Posted to commits@cassandra.apache.org by "Peter Schuller (Commented) (JIRA)" <ji...@apache.org> on 2012/02/13 02:01:06 UTC

[jira] [Commented] (CASSANDRA-3833) support arbitrary topology transitions

    [ https://issues.apache.org/jira/browse/CASSANDRA-3833?page=com.atlassian.jira.plugin.system.issuetabpanels:comment-tabpanel&focusedCommentId=13206599#comment-13206599 ] 

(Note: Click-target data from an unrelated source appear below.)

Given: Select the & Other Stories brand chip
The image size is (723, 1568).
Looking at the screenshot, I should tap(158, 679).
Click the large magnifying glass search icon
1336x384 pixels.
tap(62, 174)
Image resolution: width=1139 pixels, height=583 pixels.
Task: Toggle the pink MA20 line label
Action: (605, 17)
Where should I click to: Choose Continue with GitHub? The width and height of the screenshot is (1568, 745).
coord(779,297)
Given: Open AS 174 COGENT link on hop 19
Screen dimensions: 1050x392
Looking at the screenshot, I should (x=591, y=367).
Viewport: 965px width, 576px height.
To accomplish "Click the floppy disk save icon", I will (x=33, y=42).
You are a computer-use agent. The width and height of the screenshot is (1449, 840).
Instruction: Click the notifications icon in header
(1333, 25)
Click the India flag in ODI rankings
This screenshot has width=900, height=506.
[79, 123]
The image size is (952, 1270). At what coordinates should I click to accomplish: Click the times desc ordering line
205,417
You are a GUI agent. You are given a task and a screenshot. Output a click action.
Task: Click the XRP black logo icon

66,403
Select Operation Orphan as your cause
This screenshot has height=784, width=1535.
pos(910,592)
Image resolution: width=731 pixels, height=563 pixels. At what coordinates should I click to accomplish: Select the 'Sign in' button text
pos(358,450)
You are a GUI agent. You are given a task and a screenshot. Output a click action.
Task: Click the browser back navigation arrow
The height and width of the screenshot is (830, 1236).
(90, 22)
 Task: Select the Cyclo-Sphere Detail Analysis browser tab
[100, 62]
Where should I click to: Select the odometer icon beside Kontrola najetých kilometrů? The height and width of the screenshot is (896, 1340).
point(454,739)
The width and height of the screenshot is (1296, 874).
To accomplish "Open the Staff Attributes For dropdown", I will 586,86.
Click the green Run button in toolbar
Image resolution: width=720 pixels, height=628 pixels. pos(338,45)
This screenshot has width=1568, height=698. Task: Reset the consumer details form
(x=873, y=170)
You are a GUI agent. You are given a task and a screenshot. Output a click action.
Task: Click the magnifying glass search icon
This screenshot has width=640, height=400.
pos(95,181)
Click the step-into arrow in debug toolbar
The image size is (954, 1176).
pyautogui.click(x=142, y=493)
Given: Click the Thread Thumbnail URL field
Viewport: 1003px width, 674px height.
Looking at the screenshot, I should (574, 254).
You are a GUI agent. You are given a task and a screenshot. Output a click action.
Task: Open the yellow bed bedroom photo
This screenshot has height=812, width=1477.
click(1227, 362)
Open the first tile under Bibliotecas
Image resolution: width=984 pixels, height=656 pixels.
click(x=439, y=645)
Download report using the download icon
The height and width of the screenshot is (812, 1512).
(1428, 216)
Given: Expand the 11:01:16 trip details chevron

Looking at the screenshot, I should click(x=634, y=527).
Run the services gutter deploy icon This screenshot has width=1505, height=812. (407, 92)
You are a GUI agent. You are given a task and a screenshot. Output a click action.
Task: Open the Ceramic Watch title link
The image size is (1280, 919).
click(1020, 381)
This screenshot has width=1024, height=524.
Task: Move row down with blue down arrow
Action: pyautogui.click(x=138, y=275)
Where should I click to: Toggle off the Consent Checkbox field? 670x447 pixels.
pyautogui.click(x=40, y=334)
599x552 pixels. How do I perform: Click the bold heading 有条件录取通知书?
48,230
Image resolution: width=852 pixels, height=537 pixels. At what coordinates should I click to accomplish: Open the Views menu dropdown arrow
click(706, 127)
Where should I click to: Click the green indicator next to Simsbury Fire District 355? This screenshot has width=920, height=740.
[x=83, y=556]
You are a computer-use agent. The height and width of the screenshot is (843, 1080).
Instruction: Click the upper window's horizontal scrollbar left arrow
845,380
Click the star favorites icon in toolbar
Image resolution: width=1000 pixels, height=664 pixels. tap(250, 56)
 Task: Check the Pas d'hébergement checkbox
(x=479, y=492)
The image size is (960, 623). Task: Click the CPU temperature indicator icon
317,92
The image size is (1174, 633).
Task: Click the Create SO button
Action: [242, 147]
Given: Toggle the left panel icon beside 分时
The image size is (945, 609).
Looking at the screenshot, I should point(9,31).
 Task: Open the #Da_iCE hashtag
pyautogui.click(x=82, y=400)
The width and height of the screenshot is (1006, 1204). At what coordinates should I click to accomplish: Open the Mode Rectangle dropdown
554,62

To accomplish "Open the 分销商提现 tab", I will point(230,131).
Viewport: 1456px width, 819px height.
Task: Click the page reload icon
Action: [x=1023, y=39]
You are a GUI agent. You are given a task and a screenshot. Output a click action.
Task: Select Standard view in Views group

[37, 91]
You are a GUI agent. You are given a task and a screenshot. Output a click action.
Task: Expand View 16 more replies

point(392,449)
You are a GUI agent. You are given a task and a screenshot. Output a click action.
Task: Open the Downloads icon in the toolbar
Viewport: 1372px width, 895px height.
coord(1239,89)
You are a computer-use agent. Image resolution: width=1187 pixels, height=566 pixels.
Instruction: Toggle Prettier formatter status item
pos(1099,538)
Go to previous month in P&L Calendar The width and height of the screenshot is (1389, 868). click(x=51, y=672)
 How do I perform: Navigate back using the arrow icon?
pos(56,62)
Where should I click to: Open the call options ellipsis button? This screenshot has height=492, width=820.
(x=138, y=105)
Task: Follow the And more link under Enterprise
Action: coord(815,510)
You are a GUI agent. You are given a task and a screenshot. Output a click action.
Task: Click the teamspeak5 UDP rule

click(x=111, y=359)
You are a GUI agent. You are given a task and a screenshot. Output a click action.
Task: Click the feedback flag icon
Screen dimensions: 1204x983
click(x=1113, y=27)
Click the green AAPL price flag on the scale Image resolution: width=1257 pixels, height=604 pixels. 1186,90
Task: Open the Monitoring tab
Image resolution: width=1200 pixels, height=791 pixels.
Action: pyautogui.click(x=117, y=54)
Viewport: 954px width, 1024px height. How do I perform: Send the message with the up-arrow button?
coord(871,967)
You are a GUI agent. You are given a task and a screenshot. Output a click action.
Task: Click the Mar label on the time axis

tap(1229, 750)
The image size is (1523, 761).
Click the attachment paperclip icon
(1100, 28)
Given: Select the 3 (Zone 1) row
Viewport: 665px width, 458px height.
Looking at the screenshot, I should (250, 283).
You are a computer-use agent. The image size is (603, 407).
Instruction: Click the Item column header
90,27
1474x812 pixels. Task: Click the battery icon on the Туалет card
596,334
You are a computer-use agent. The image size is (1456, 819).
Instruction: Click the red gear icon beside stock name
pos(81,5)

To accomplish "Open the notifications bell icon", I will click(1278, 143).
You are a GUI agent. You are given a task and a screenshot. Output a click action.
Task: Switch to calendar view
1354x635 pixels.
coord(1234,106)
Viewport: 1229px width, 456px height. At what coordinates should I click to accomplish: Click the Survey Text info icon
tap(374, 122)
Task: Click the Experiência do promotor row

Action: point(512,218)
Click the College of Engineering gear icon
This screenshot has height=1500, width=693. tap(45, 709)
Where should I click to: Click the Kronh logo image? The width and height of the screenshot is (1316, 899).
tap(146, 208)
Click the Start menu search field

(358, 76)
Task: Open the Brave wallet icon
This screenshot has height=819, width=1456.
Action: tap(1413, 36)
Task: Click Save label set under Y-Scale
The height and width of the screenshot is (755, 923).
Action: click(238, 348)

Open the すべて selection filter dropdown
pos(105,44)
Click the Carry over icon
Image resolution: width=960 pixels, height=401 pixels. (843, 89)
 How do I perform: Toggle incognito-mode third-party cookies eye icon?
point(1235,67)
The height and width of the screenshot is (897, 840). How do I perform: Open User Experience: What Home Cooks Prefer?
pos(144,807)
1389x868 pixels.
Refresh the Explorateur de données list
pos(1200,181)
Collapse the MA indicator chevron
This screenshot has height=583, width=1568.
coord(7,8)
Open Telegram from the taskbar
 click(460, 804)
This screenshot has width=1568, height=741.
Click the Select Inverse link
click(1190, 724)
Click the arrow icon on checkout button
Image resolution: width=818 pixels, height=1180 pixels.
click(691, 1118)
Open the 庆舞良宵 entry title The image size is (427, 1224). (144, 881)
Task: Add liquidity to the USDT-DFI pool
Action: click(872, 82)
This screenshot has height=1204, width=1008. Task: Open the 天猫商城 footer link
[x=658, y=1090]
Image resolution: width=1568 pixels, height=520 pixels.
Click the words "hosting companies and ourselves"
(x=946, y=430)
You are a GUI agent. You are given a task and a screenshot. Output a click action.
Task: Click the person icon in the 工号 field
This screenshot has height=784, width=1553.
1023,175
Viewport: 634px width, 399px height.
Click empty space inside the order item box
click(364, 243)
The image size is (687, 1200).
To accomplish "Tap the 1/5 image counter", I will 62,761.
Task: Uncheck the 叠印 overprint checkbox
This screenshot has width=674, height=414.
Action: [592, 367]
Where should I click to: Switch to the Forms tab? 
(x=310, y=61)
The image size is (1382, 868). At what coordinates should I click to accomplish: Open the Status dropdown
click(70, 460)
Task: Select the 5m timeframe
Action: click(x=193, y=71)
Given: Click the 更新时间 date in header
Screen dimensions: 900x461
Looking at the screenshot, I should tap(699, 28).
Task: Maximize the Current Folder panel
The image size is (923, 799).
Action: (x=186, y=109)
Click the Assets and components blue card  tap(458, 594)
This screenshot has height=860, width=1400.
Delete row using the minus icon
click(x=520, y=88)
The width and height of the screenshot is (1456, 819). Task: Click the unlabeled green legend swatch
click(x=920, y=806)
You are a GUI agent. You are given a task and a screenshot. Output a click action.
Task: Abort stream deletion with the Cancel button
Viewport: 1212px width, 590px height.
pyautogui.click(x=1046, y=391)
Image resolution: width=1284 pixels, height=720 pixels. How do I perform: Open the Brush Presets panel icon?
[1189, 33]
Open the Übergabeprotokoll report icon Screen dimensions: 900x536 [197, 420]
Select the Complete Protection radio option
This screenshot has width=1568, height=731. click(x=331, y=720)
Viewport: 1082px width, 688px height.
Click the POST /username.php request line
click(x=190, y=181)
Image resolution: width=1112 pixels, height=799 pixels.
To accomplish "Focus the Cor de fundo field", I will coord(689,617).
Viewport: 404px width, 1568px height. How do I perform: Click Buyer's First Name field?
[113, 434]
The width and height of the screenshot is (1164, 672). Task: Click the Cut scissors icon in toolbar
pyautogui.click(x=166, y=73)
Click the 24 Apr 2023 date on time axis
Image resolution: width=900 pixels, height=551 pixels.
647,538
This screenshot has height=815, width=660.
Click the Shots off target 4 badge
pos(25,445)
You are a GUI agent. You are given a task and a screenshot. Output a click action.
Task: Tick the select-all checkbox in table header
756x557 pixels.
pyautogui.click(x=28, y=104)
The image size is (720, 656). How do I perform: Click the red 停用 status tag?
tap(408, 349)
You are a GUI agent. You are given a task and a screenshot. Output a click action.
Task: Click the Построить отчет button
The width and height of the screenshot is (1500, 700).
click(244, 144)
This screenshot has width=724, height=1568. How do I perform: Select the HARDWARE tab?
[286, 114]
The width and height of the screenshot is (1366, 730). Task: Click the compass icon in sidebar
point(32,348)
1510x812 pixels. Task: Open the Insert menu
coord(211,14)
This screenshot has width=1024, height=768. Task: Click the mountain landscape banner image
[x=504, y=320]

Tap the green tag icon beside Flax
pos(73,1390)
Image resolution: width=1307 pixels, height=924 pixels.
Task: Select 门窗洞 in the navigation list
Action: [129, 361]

Peter Schuller commented on CASSANDRA-3833:
-------------------------------------------

CASSANDRA-3901 explains the basics of the first of the two points listed above, and how I believe this is already not correct in the current version.

It gets more complicated for arbitrary transitions for the following reason:

The easiest way to implement arbitrary transitions would be to just require that a transition completes fully, or not at all. This avoids complexity in responsibility calculations, with each node being responsible (in the write set) for the parts of the ring that it will eventually be responsible for when all completes.

But clearly, from an operator's standpoint, it would be good to allow ad-hoc changing of a transition change. Supposing you're bootstrapping 100 nodes into a cluster and 2 of them turn out to be broken, you'd like to just be able to say 'oh well, nevermind those 2 for now I'll come back to them later [when h/w ix fixed for example]". The problem is that if there is overlap between hosts being inserted into the cluster (I'm using the word "inserted" and assuming node bootstrap for simplicity; the equivalent holds true for any change) other nodes will not have been part of the write set so you cannot just forget about the ones that aren't up yet.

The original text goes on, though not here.